___ EXERCISE MATERIAL ___

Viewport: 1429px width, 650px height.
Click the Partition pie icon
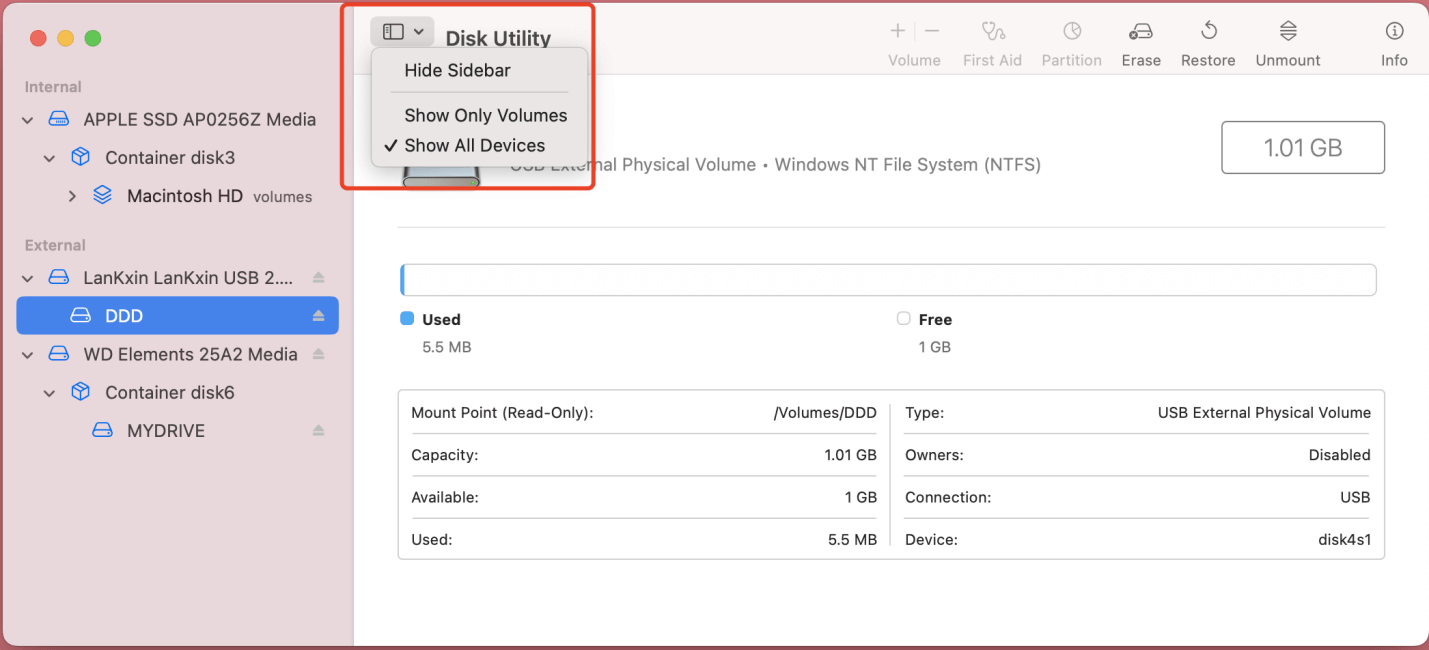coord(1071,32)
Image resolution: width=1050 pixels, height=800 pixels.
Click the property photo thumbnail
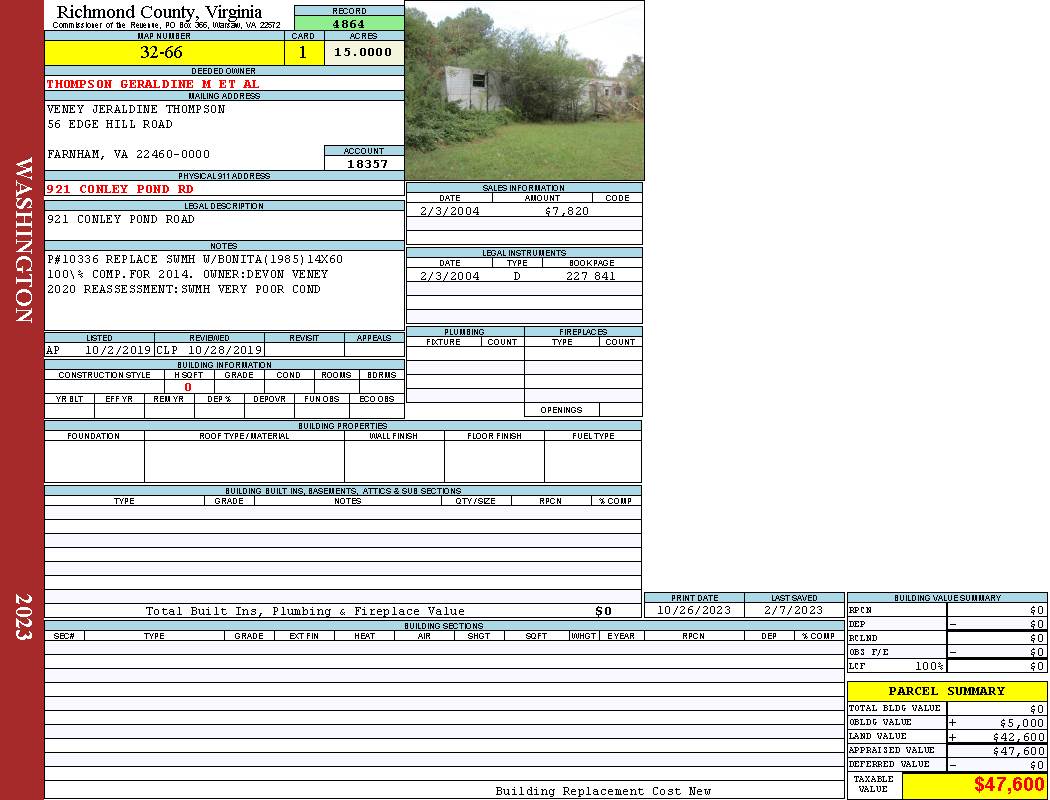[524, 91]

___
___ EXERCISE MATERIAL ___

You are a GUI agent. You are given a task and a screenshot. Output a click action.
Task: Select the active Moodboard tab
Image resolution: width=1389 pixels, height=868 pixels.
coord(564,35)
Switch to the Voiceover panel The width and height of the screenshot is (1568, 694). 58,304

___
___ EXERCISE MATERIAL ___

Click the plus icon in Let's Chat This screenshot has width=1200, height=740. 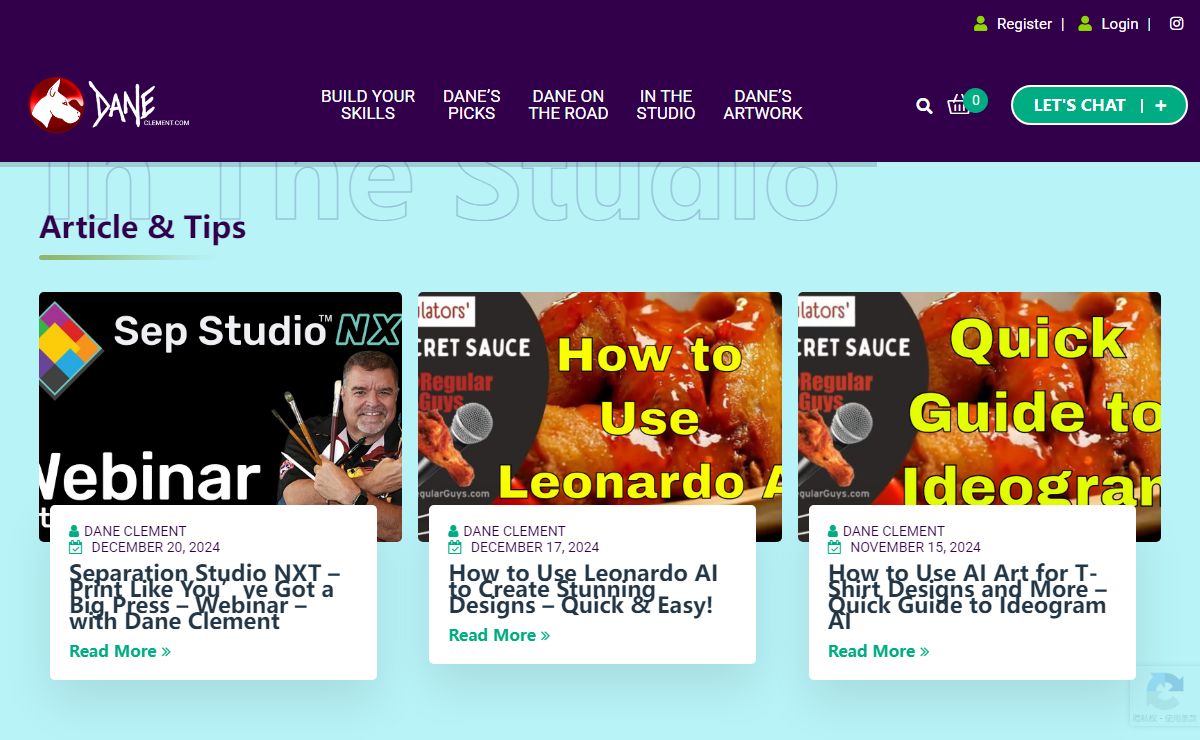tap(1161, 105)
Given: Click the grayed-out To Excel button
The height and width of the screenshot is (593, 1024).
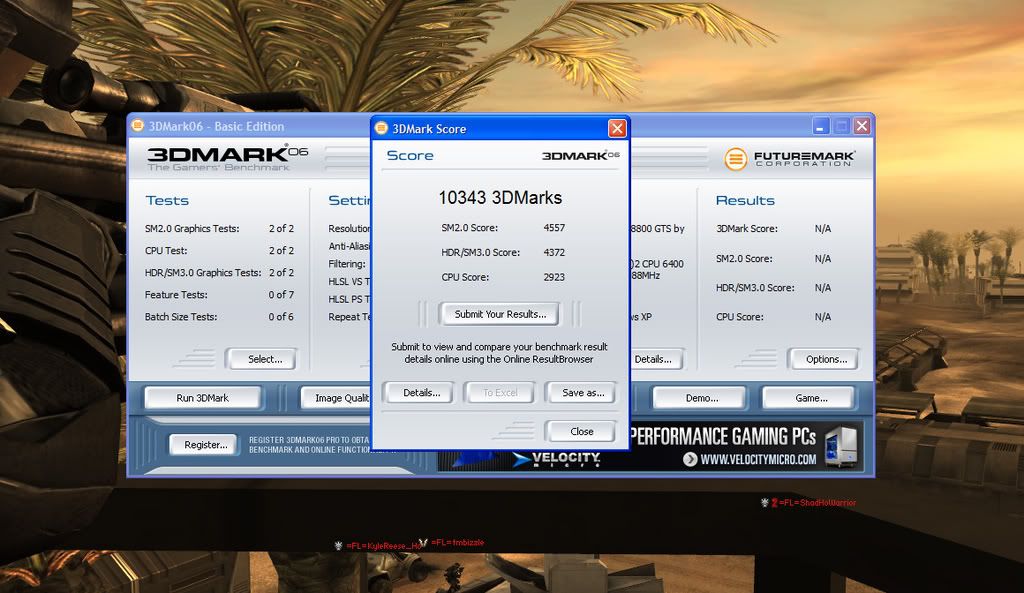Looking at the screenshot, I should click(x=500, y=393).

___

* _EXERCISE GOAL_: Take the entries above and return only the lines from the one with "Task: Select the active Moodboard tab" to the one with "Switch to the", both included, unchanged.

* _OUTPUT OF THE TASK_:
Task: Select the active Moodboard tab
Image resolution: width=1389 pixels, height=868 pixels.
coord(564,35)
Switch to the Voiceover panel The width and height of the screenshot is (1568, 694). 58,304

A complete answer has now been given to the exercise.